Author Victor Rud is past Chairman of the Ukrainian American Bar Association, and currently chairs its Committee on Foreign Affairs
In a recent Wall Street Journal article, George Schultz, William Perry and Sam Nunn argued for “a world without nuclear weapons, [as] dangers continue to mount.” Lamenting “a dangerous policy paralysis” among the US, its allies and Russia, they write that the road to denuclearization is through “re-engagement” with Russia, a “joint declaration,” and “dialogue,” all with a goal of reaching “stability”.
The authors’ respective positions as former Secretary of State, Secretary of Defense and Senator and Chair of the Armed Services Committee lend an implicit gravitas to their writing. But their writing does them no credit. They remain damningly silent about what happened to the largest country in Europe that also took their advice.
Following the fall of the USSR in 1991, Ukraine became the world’s third largest nuclear power (only after Russia and the US). Three years later Ukraine acceded to the very Treaty on the Non-Proliferation of Nuclear Weapons (“NPT”) that the authors celebrate. Kyiv surrendered its nuclear arsenal (under American hectoring) to, yes, Russia: 176 ICBM’s armed with 1,240 nuclear warheads, 44 strategic bombers armed with 1081 nuclear-tipped cruise missiles, and an unspecified number of tactical nuclear warheads. Predictably enough, this also meant the implosion of Ukraine’s scientific-military-industrial complex that produced or maintained that arsenal, including the worlds’ largest ICBM plant. Never did anything even remotely resembling Ukraine’s surrender occur. Nor will it ever again.

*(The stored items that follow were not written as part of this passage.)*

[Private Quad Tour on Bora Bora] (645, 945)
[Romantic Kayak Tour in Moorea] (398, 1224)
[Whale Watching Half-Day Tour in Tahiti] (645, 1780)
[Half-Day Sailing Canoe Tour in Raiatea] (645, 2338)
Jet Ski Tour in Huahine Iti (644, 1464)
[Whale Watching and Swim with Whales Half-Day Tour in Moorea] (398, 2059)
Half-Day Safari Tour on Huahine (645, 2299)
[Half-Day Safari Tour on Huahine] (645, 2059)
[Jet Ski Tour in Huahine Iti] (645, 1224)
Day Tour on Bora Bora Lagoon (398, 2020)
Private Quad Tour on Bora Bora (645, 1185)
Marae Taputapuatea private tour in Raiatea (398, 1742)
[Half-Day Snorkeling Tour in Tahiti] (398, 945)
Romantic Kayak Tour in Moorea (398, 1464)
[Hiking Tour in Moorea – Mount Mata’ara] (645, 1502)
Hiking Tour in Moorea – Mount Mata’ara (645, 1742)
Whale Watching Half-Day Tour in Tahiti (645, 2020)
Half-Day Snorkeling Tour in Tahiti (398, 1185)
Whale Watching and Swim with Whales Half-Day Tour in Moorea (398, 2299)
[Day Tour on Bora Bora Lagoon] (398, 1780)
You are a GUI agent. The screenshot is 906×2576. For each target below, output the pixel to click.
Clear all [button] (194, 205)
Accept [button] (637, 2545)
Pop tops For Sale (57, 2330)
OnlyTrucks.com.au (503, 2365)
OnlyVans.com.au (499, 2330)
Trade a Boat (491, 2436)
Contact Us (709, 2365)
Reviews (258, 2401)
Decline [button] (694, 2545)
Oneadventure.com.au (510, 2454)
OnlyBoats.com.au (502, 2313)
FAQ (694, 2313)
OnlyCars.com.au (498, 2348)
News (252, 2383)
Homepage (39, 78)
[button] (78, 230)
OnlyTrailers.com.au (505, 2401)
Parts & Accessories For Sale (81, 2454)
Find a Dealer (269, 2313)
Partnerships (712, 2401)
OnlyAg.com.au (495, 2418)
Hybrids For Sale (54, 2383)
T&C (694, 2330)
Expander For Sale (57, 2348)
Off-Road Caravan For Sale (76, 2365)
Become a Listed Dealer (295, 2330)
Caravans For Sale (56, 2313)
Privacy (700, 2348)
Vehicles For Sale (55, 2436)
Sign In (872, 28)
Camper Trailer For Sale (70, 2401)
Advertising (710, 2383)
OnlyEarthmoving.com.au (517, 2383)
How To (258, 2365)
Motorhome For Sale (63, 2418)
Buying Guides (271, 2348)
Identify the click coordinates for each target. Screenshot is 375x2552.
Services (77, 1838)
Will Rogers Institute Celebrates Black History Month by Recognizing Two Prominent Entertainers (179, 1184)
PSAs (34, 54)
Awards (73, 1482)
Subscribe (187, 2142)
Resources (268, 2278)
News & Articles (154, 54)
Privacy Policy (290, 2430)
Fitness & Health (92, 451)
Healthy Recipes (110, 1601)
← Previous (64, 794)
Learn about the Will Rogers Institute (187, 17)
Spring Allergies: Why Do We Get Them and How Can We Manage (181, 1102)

In exchange for Ukraine’s denuclearization, the infamous 1994 “Memorandum on Security Assurances” (signed by Russia, the US, and the United Kingdom in Budapest) was intended to ensure Ukrainian sovereignty and national security. In early 2014, Russia (itself an NPT signatory and, bizarrely, the very recipient of Ukraine’s arsenal) nonetheless invaded, occupied and annexed Ukrainian territory, shattering its obligations under the Memorandum. Both from the standpoint of preventing any such violation by Russia in the first place (which was the entire purpose of the Memorandum) and from the standpoint of causing Russia’s withdrawal from Ukraine, America “policy” has failed. Ukraine’s human costs, alone, in the ensuing more than half a decade has been heinous–the disemboweling of children is a war crime. The costs to our own, and regional and global security, has been accelerating, and may easily expand beyond the monetary.
It can be argued that the Memorandum literally obligates the US only to enter into “consultations” with the other parties. Yet that hardly rises to an “assurance of security.” It manifestly was never the intention of the parties to hinge Ukraine’s denuclearization on Washington’s commitment to place a phone call to the UN in the event of a Russian invasion. Further, the Memorandum essentially restates the obligations already extant in the UN Charter and other international agreements of the parties. Regardless, given Russia’s breach there is nothing to keep Ukraine from withdrawing from the NPT and renewing its nuclear arsenal. Little wonder that the authors don’t mention this reality.
A year before invading Ukraine, Putin wrote in a New York Times Op-Ed: “[I]f you cannot count on international law, then you must find other ways to ensure your security. Thus, a growing number of countries seek to acquire weapons of mass destruction. This is logical: if you have the bomb, no one will touch you. We are left with talk of the need to strengthen non-proliferation, when in reality this is being eroded.”